In this article we will discuss the parallel matrix product, a simple yet efficient parallel algorithm for the product of two matrices. This algorithm is used a lot so its a good idea to make it parallel.
Here we can see the code:.
This fpr introduces more complexity than the codes analyzed in the pdogram articles about parallell computation of PI and parallel computation of matrix-vector product.
The write a parallel program for matrix multiplication issues come from memory accesses that do not exploit data locality. More specifically, the computation of PI uses only scalar variables, homework guidelines nea is not any use of large arrays.
The matrix-vector product uses arrays that are accessed preserving memory locality. Here in the matrix-matrix product, we are addressing arrays of two dimensions that are not accessed preserving data locality, and thus exhibit the following memory problems that impact on performance.
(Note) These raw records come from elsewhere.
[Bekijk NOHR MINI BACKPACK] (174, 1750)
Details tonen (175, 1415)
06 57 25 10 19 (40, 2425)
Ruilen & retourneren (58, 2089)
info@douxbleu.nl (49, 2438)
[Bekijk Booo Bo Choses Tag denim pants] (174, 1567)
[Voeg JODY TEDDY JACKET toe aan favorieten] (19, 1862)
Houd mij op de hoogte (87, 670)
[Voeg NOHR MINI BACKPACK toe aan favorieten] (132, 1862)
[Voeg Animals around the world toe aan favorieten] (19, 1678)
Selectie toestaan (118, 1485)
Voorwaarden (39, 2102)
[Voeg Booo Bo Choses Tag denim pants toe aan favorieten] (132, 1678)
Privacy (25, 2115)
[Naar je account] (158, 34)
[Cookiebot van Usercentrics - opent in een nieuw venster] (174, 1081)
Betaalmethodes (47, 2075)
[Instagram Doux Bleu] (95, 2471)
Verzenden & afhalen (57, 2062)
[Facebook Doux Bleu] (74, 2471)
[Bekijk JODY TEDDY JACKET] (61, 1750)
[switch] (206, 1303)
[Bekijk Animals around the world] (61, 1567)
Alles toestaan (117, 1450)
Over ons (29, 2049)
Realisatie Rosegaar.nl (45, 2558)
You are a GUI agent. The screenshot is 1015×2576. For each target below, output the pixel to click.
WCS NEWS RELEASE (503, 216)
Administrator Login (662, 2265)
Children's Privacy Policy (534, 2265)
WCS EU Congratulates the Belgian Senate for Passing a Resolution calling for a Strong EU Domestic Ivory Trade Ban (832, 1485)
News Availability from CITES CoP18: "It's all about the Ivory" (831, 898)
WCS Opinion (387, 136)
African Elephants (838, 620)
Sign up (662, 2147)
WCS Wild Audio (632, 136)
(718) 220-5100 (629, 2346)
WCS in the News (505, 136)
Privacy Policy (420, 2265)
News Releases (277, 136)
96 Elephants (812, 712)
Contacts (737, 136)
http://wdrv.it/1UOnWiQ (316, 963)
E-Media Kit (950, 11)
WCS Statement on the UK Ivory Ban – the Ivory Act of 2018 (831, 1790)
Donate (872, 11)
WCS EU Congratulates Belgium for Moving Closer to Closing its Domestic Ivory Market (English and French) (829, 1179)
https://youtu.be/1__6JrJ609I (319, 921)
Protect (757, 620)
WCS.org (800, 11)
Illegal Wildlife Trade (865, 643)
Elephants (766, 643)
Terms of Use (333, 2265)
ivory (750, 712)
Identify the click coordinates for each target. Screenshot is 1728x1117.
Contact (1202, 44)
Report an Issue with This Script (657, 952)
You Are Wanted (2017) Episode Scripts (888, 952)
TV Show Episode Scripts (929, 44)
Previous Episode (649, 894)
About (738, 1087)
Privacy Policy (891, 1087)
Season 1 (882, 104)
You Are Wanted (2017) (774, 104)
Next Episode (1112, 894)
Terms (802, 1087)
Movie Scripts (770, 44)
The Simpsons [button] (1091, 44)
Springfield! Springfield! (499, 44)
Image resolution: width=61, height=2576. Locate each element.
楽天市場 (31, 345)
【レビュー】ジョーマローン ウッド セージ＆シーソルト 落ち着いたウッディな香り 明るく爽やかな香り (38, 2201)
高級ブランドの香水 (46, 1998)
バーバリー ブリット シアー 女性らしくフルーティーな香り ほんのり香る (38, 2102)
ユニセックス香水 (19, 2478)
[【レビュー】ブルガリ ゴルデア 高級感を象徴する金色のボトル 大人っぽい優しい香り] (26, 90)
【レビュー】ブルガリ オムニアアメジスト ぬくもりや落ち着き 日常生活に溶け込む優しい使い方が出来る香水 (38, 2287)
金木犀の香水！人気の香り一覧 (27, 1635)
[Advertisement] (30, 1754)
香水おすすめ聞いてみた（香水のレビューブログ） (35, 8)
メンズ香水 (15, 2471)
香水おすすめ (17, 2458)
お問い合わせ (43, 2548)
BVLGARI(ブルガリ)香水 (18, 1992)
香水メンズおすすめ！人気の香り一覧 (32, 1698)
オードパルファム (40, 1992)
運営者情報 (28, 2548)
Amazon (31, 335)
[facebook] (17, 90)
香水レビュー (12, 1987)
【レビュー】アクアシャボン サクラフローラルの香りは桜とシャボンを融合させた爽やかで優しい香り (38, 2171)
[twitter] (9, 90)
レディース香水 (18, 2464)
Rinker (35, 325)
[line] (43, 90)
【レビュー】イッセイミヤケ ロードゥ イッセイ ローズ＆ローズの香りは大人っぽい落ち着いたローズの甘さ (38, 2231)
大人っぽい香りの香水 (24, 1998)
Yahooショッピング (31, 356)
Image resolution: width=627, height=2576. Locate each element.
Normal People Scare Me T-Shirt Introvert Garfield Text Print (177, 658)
In the code presented above we notice that we are implementing the basic matrix product accumulating the products of rows and columns into the result matrix a. As we multiply rows and columns the major problem on this code appears. How can we perform an optimized memory access ffor the same time for matrices b and c? Assume that the matrices are stored in memory in row-major order.
We access matrix a by rows and matrix b by columns, so we use antagonic memory accesses here. The key point is that if we optimize one matrix memory access, we get a bad memory access in the other matrix. The same holds for column-major storage.
Table of Contents
Apart from memory and locality issues, how can we obtain better performance from this code? The answer is make it parallel. Here we can see the parallel implementation using OpenMP progrzm.
Code performance tips for your inbox.]